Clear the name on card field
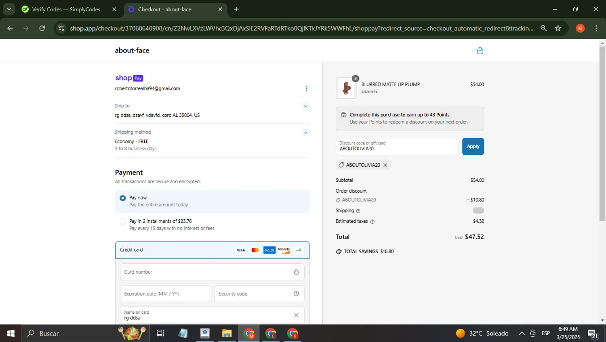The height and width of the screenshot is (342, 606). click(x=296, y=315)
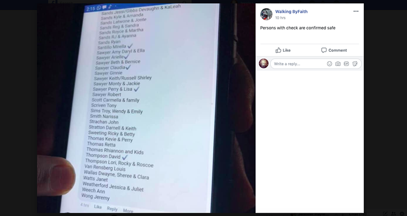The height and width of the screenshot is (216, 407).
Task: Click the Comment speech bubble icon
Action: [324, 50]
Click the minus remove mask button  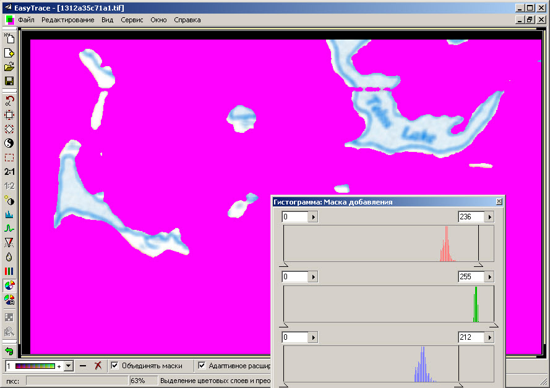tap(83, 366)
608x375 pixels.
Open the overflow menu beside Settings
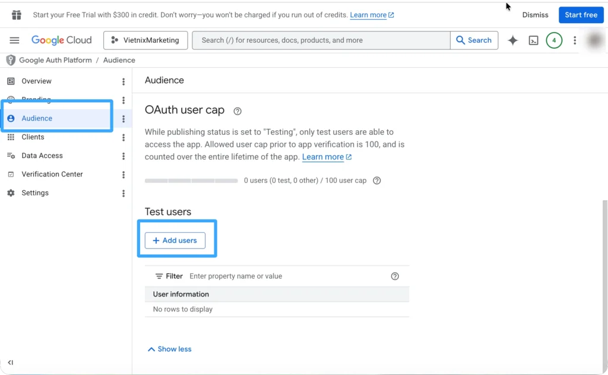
---------------
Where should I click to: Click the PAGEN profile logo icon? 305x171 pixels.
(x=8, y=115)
---------------
### ASSIGNMENT
Beginning with the line that has "608x375 pixels." and ending with the line that has "Open the overflow menu beside Settings", set down the lines above exactly and include no others.

### ANSWER TO THIS TASK
608x375 pixels.
Open the overflow menu beside Settings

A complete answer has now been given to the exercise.